Distraught, I went to the doctor. My skin was thin and sagging from the enormous weight loss. Handfuls of hair would fall out while I was in the shower. My back hurt, my head was throbbing, and every time I ate I struggled to swallow. I explained to my doctor the unbridled anxiety I was experiencing, resulting in severe insomnia and the bizarre feeling that I wasn’t actually walking, but levitating. She explained to me that some women go through these types of changes as they get older, and what I was likely experiencing was anxiety, or extreme PMT. She offered me Prozac that could be taken during the second phase of my menstrual cycle.
I was dumbfounded. I asked for a blood test, any blood test, just to see what might be wrong. But, she assured me, it was just anxiety.
The fight for a real diagnosis
I was a complete wreck for seven months. After Googling my symptoms endlessly, consulting friends, and visiting specialists, I finally found the doctor who would eventually diagnose me with Hashimoto's thyroiditis, a relatively common autoimmune disease that affects the thyroid.
In a typical Hashimoto’s case, the immune system makes antibodies that attack the thyroid gland, causing inflammation and a leak of excess thyroid hormones.

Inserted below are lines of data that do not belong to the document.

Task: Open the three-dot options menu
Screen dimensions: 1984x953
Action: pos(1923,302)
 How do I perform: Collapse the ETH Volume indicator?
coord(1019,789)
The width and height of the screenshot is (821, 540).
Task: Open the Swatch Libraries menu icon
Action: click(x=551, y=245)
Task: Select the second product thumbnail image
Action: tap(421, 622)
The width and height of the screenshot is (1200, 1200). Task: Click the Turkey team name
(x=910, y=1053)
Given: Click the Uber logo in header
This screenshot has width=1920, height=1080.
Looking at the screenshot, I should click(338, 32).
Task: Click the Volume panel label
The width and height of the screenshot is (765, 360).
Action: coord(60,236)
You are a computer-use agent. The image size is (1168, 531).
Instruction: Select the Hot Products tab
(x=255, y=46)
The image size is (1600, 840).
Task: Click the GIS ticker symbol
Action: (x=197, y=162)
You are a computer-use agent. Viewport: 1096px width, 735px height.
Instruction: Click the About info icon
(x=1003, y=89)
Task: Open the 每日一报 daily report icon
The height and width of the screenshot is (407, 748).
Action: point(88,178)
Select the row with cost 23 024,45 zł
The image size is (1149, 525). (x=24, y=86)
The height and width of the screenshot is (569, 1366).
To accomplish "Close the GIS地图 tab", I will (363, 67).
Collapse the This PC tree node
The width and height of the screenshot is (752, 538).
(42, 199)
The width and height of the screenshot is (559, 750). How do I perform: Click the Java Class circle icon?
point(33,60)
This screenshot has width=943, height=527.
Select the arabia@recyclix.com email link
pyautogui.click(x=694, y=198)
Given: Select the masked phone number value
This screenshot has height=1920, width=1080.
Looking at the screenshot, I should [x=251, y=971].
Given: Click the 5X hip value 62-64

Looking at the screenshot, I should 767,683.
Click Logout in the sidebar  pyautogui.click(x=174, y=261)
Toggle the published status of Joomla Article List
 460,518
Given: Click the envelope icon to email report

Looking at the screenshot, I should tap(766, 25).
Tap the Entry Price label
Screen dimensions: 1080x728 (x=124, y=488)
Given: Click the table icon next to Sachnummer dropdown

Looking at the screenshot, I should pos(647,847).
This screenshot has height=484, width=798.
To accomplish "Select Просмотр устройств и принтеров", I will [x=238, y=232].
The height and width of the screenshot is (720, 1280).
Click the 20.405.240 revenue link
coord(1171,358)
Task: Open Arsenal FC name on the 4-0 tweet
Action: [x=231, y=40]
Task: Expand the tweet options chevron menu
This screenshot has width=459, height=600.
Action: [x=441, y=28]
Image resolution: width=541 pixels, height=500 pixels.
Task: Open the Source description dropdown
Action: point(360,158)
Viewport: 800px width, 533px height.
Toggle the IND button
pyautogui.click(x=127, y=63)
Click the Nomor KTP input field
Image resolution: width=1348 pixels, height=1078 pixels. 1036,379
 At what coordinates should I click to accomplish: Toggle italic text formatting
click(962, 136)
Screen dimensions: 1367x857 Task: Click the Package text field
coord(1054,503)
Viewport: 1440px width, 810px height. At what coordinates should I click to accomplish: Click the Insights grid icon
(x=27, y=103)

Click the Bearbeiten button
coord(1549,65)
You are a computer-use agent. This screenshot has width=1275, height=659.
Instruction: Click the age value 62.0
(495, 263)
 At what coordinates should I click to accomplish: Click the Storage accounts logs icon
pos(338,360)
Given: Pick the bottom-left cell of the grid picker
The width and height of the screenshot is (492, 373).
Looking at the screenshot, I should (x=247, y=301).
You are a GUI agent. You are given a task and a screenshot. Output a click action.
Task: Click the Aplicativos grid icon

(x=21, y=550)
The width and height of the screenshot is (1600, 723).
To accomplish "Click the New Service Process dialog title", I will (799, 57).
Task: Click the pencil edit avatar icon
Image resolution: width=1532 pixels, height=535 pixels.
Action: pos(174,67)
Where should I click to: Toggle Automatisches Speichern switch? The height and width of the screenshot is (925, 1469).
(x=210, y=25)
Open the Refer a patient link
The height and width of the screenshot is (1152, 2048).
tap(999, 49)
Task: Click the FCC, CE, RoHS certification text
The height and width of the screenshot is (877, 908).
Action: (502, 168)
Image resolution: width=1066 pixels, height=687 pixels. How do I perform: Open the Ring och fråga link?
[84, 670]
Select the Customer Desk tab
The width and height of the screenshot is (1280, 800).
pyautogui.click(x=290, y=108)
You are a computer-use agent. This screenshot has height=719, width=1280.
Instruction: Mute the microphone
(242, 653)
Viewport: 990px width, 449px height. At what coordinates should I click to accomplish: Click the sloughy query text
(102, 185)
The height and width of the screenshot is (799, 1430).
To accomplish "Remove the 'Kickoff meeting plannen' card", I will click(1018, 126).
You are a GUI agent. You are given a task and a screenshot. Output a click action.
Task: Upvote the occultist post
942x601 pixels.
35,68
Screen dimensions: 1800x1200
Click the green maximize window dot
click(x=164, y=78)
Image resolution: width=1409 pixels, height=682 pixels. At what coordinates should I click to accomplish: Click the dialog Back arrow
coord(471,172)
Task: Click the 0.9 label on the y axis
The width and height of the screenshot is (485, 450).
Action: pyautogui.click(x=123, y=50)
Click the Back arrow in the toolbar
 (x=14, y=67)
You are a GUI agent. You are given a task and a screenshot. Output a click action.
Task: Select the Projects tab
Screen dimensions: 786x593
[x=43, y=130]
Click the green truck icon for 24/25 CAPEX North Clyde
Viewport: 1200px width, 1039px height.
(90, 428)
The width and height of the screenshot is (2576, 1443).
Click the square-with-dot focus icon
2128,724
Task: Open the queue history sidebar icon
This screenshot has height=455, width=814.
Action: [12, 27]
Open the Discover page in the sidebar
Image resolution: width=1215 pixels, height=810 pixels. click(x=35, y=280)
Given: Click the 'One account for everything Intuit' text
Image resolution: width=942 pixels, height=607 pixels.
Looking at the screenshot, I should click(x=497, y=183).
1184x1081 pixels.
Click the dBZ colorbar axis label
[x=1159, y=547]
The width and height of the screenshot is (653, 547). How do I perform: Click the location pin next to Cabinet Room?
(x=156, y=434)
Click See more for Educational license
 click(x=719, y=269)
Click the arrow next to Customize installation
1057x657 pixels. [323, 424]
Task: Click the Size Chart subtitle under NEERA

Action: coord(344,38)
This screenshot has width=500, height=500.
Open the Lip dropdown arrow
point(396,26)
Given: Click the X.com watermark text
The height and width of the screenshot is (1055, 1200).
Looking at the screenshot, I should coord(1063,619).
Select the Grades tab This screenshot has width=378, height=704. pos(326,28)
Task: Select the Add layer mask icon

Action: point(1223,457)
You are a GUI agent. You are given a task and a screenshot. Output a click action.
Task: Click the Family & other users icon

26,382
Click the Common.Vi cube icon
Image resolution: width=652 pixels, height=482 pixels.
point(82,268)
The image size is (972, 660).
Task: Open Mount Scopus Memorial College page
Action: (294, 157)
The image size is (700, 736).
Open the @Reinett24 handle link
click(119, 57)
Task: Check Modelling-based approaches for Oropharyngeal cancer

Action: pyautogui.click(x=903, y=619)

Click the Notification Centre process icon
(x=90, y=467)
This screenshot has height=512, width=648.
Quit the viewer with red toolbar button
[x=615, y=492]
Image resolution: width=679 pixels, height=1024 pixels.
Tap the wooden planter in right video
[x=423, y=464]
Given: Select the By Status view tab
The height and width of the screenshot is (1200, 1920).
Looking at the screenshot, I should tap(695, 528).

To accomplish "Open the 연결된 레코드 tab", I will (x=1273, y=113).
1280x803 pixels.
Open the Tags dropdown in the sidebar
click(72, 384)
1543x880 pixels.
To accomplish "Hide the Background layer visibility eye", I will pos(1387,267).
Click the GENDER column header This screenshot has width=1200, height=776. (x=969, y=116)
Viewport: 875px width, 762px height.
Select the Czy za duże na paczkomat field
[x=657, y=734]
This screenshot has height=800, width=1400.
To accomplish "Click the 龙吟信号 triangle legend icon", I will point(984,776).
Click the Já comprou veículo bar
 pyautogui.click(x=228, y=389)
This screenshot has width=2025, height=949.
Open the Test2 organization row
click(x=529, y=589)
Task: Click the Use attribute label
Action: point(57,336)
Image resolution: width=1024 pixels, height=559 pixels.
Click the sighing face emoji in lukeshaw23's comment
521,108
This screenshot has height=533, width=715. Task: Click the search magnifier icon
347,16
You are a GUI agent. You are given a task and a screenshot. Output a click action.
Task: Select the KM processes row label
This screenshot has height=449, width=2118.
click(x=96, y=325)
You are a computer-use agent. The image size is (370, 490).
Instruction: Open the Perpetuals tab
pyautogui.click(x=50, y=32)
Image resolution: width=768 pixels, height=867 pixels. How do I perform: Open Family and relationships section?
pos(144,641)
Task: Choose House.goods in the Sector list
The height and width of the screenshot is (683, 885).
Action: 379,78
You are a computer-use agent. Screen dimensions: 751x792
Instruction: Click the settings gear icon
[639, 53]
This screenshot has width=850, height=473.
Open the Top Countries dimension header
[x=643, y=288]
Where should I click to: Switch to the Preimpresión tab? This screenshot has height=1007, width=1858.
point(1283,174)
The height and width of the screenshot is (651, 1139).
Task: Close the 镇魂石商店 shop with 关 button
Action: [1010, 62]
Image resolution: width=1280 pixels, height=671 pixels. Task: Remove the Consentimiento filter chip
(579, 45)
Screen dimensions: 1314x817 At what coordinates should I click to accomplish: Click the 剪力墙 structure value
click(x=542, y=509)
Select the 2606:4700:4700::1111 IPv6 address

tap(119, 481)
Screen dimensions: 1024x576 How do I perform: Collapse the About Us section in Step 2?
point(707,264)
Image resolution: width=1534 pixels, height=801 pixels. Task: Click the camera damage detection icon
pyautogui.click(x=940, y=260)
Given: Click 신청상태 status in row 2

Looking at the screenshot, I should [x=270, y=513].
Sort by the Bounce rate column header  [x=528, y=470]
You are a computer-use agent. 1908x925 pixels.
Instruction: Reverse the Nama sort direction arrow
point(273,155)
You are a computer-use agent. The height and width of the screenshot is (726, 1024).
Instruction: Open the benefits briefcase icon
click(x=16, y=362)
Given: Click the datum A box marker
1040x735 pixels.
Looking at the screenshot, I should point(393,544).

Eventually, inflammation prevents the thyroid from producing enough hormone, which results hypothyroidism. Most people don’t realise they have Hashimoto’s until they’re experiencing hypothyroidism symptoms, such as fatigue, sluggishness, and weight gain; my body was different, and went haywire right off the bat. That’s likely why no doctor recognised what was happening to me at first.
Still, it’s very common for thyroid conditions to be misdiagnosed. Thyroid symptoms-including fatigue, anxiety, brain fog, depression, and hair loss-can be caused by any number of other conditions. And it doesn’t help matters that women in general tend to be misdiagnosed by doctors more frequently than men.
A light at the end of the tunnel
I have been on medication for about five months and the improvements are nothing short of miraculous. I eat and drink normally and exercise regularly without feeling like I might pass out-and there have been other changes that I would have never expected. My mental attitude is noticeably different. While I have always been an outgoing, social person, my tendency to overthink and worry about things has greatly diminished. This part of my personality was something I had grown to believe as being simply “who I was,” but it turns out, it’s not. Every couple of weeks or so I experience more improvement, and I start to feel not just like myself, but a better version of myself. Ups and downs are par for the course when diagnosed with any form of illness, and recognizing that you will get better and have more agency in this situation is a powerful tool.